24 Re: Every Play Counts: Larry Johnson

Re #18
I was an LJ doubter entering the season. His college productive was largely racked up against inferior opposition (the Big 10 his senior year had a number of AWFUL run defenses, and LJ took full advantage), while he averaged sub-4.5 ypc in all 4 of PSU's losses and failed to break 100 in any of the games. Rather than running to win, PSU failed to win because they couldn't run effectively. My attitude is probably colored by my strong suspicion that "running when you win" is much more important in the NFL, where you can assume the existence of at least a semi-competent passing attack on every team, something demonstrably not correct for otherwise quality teams in the NFL (see, for example, ranked teams Georgia Tech and Arkansas going a combined 9-41 this weekend).

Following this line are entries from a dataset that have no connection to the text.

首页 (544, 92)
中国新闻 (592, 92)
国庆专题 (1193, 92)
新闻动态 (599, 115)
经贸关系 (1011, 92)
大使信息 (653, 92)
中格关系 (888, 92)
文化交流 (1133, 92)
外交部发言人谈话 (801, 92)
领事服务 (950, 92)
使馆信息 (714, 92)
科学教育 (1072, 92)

My subjective observation of LJ in those losses, further, was that he looked more like a guy than a star RB. My working hypothesis entering this year is that he was a back supremely able to take advantage of holes, but was otherwise unexceptional. I haven't seen much of KC this year (darn relatives without NFL Network), but it sounds like (i) he's better able to exploit smaller holes than he was in college and (ii) his game has qualitatively improved otherwise. Nothing I can say about my earlier pessimism but mea culpa.